This lesson is being piloted (Beta version)

Scientific Programming with NumPy

Overview

Teaching: 60 min
Exercises: 20 min
Questions
  • What are the differences between NumPy arrays and Python lists?

  • How do I extract subsets of data from a dataset?

  • How can I use NumPy to tell me basic statistical properties about my data?

Objectives
  • Explain the key similarities and differences between NumPy arrays and Python lists.

  • Select subsets of data from a NumPy array using Python slicing.

  • Efficiently perform elementwise operations on data.

  • Obtain basic characteristics of tabular data using NumPy’s statistical functions.

  • Apply operations to differently sized arrays.

Introduction to NumPy

See slides at slides.

NumPy Arrays vs Python Lists

NumPy’s array type represents a multidimensional matrix Mi,j,k…n

The NumPy array seems at first to be just like a list:

import numpy as np
my_array = np.array(range(5))
my_array

Note here we are importing the NumPy module as np, an established convention for using NumPy which means we can refer to NumPy using np. instead of the slightly more laborious numpy..

array([0, 1, 2, 3, 4])

Ok, so they look like a list.

my_array[2]
2

We can access them like a list.

We can also access NumPy arrays as a collection in for loops:

for element in my_array:
    print("Hello" * element)
Hello
HelloHello
HelloHelloHello
HelloHelloHelloHello

However, we can also see our first weakness of NumPy arrays versus Python lists:

my_array.append(4)
---
AttributeError                            Traceback (most recent call last)
<ipython-input-10-b12177763178> in <module>()
----> 1 my_array.append(4)

AttributeError: 'numpy.ndarray' object has no attribute 'append'

For NumPy arrays, you typically don’t change the data size once you’ve defined your array, whereas for Python lists, you can do this efficiently.

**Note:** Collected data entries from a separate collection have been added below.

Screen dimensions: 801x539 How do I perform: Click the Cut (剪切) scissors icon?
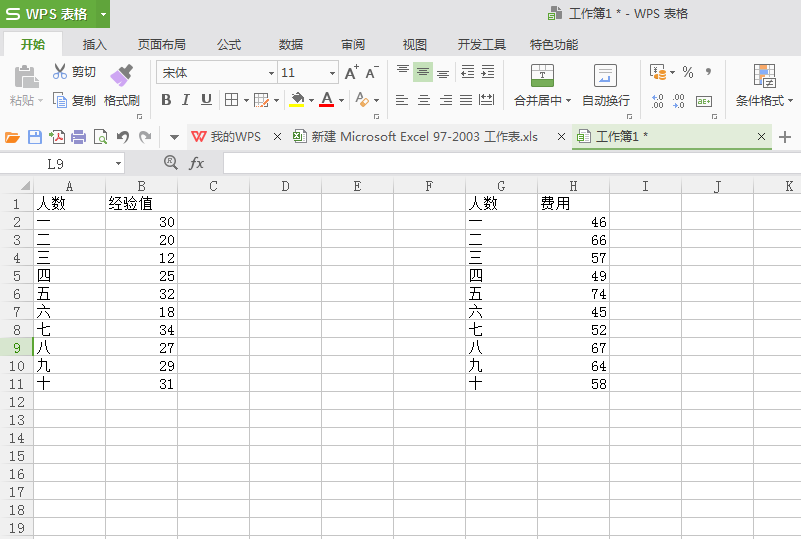(60, 72)
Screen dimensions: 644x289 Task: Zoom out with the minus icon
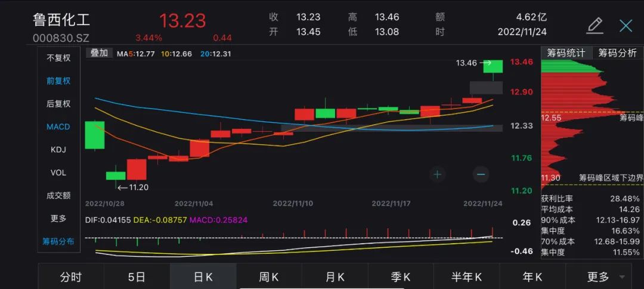point(481,174)
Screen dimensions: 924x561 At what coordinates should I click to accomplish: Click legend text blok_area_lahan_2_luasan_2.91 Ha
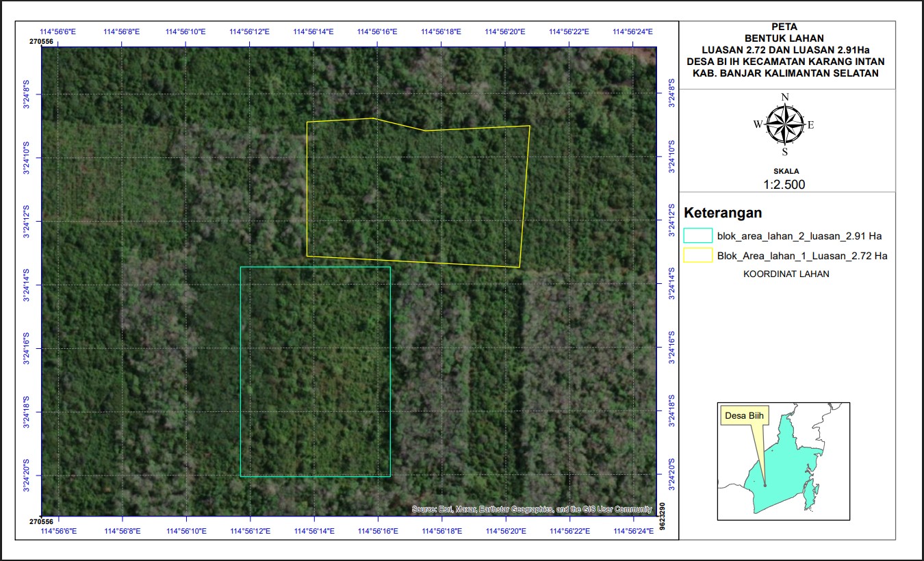click(x=799, y=236)
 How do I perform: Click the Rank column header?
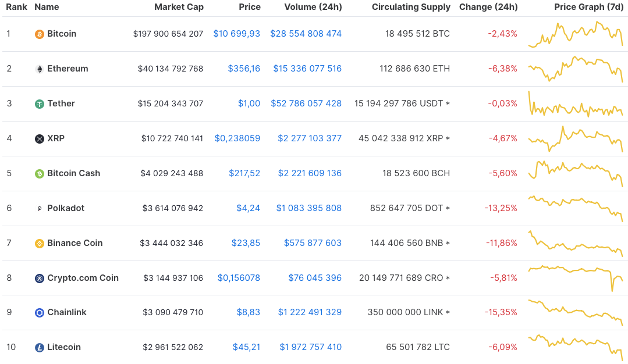tap(16, 7)
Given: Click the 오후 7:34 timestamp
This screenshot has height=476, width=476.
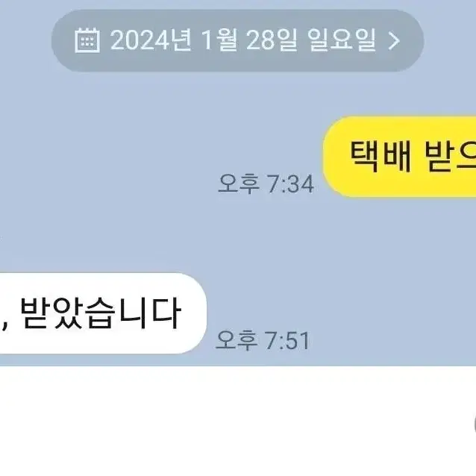Looking at the screenshot, I should pyautogui.click(x=266, y=184).
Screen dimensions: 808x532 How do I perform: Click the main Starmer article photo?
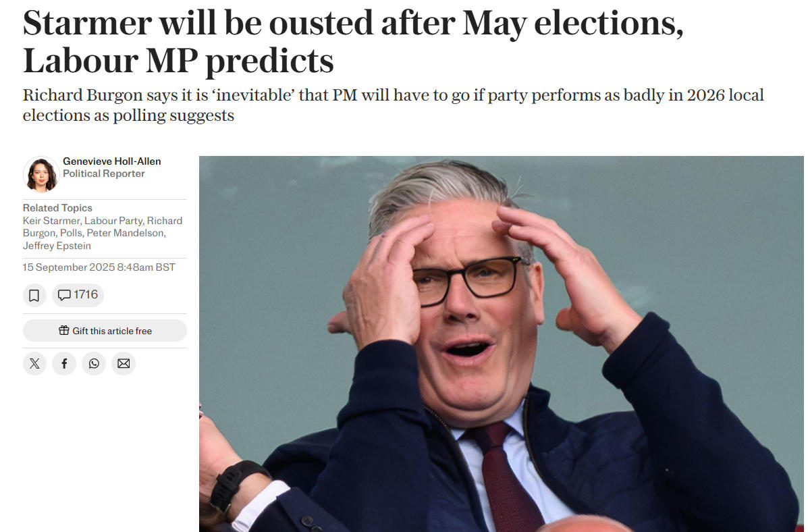(x=501, y=343)
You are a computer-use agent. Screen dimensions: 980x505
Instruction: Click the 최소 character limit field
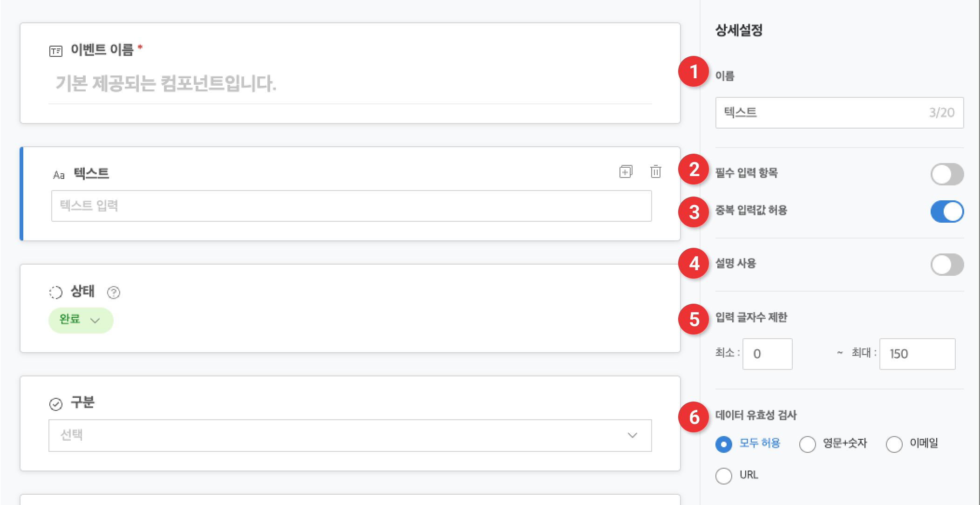(767, 354)
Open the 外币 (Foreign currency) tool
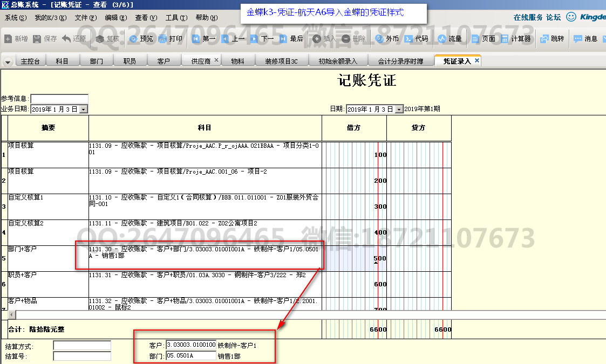This screenshot has width=606, height=364. click(x=386, y=39)
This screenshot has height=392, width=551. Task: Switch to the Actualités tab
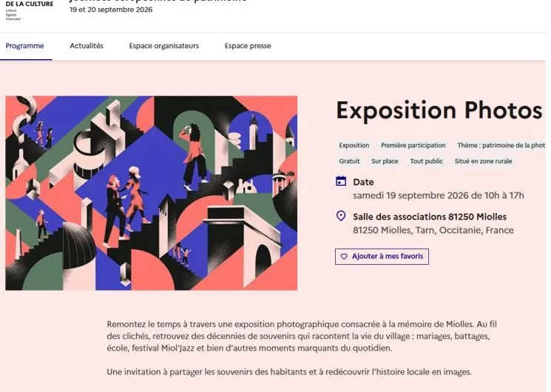(87, 46)
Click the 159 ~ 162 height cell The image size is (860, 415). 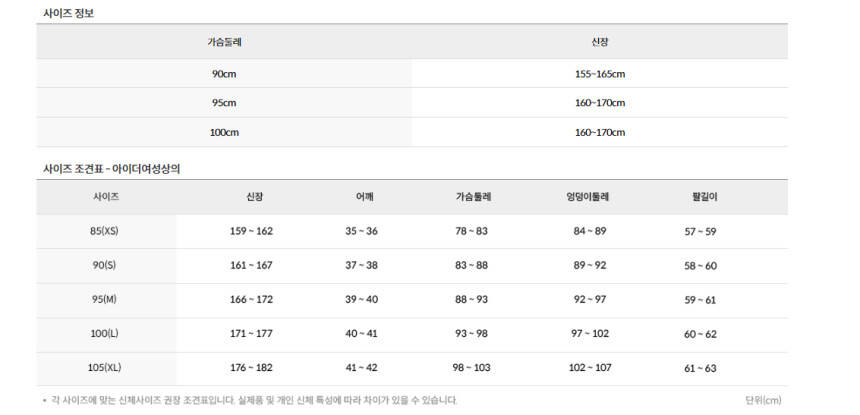(x=251, y=231)
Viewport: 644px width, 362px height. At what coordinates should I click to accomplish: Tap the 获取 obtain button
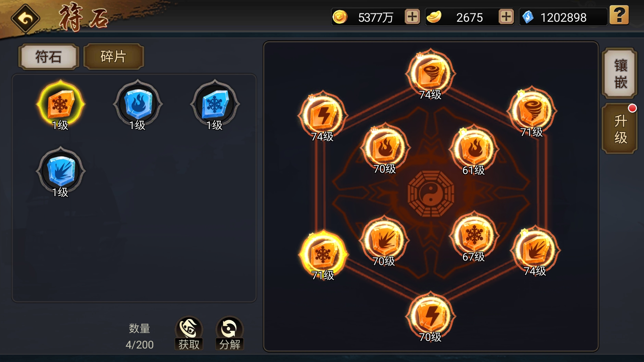click(189, 333)
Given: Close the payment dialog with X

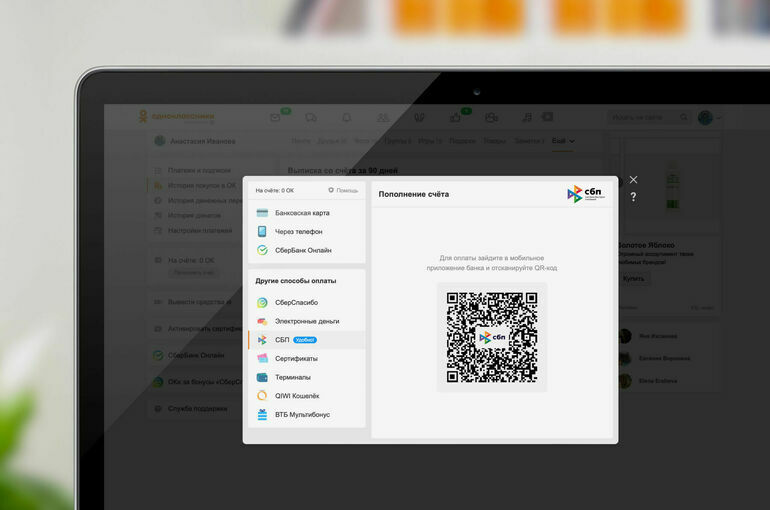Looking at the screenshot, I should click(x=633, y=180).
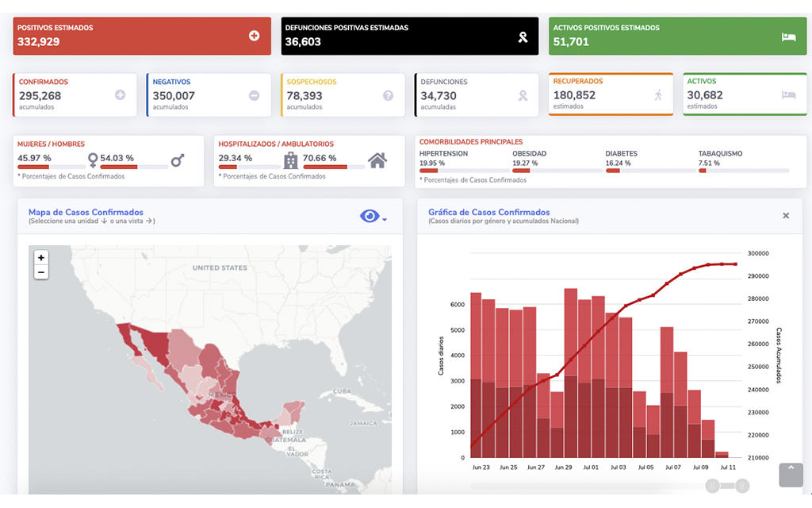Zoom out of the map with minus button
Screen dimensions: 812x508
click(41, 272)
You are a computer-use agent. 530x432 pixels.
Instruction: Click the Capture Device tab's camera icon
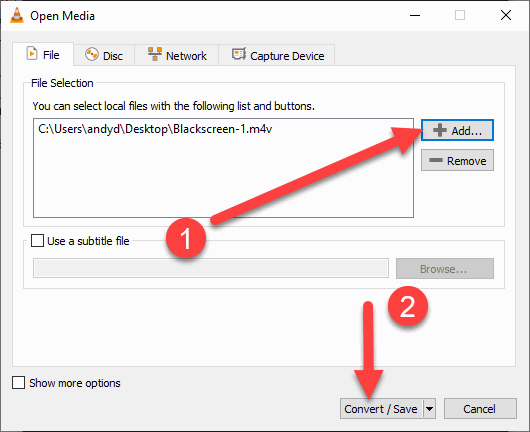[239, 54]
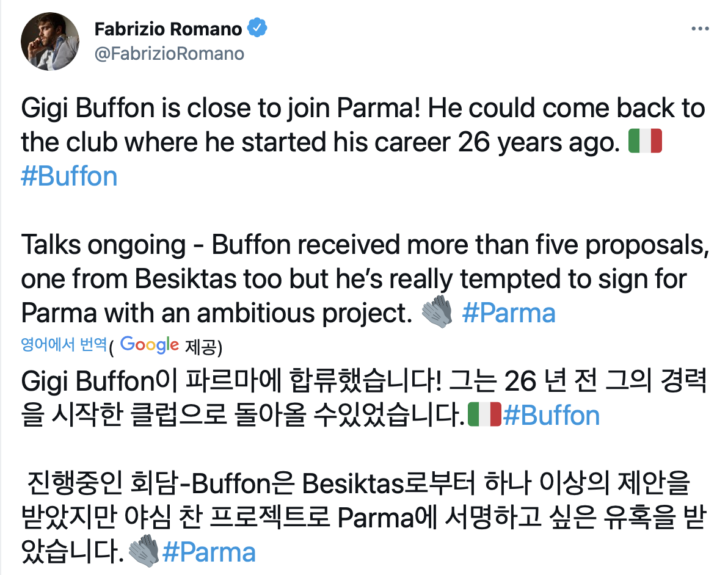Viewport: 728px width, 575px height.
Task: Open the tweet's more options (three dots) menu
Action: (700, 29)
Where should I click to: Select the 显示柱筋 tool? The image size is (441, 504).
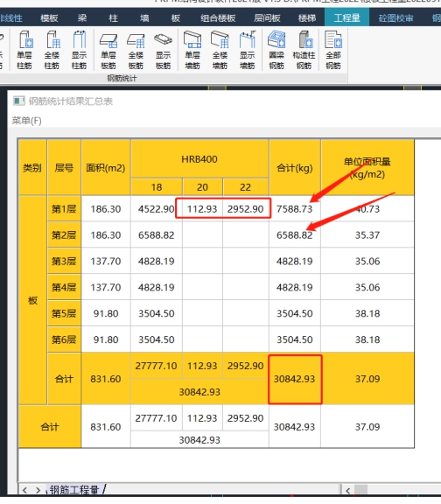click(79, 50)
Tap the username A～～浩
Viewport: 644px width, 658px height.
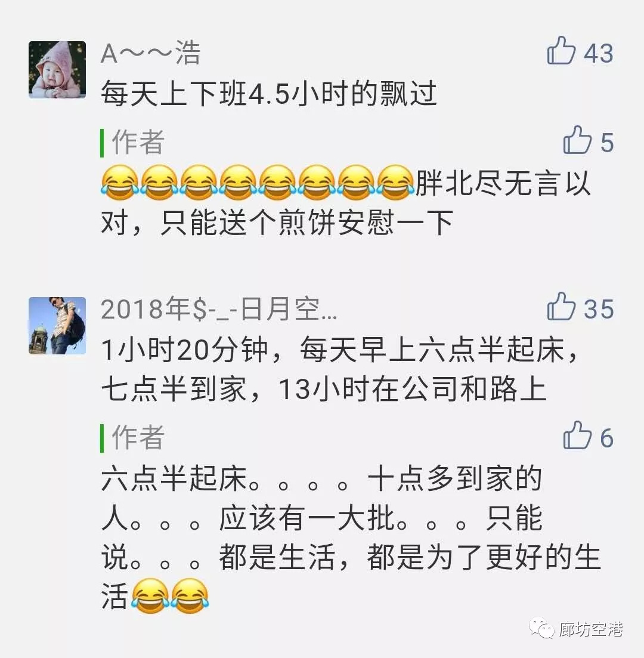(x=151, y=53)
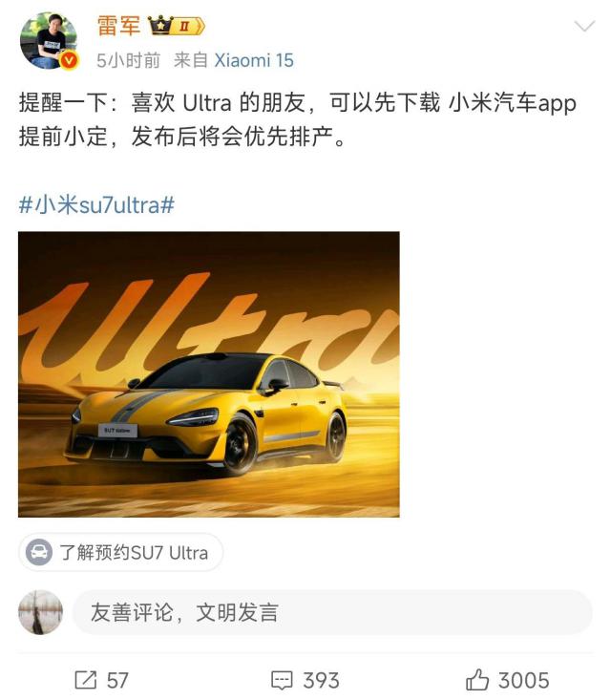The image size is (611, 700).
Task: Like the post with thumbs-up icon
Action: point(477,679)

Also, NumPy arrays only contain one datatype. However, you get back lots of goodies in return…

Elementwise Operations

One great advantage of NumPy arrays is that most operations can be applied element-wise automatically, and in a very Pythonic way!

my_array + 2

+ in this context is an elementwise operation performed on all the matrix elements.

array([2, 3, 4, 5, 6])

These are known as ‘vectorised’ operations, and are very fast. We’ll be looking at making use of these in more detail next week when we look at optimisation.

But for now, let’s take a brief look at a basic example that demonstrates the performance of NumPy over Python lists. First, using Python lists we can do the following, that creates a 2D list of size 10000x10000, sets all elements to zero, then adds 10 to all those elements:

%%timeit
nested_list = [[0 for _ in range(10000)] for _ in range(10000)]
nested_list = [[x+10 for x in column] for column in nested_list]

Here, we use %timeit magic to run this cell a number of times and display an average time for how long it took to run. More information on timeit is available.

That took a while! In NumPy we replicate this by doing:

%%timeit
import numpy as np
array = np.zeros((10000, 10000))
array = array + 10

Here, we import the NumPy library, use a specialised function to set up a NumPy array of size 10000x10000 with elements set to zero, and then - in a very Pythonic way - add 10 to each element. It’s simpler, closer to our conceptual model of what we want to achieve, and it’s much faster.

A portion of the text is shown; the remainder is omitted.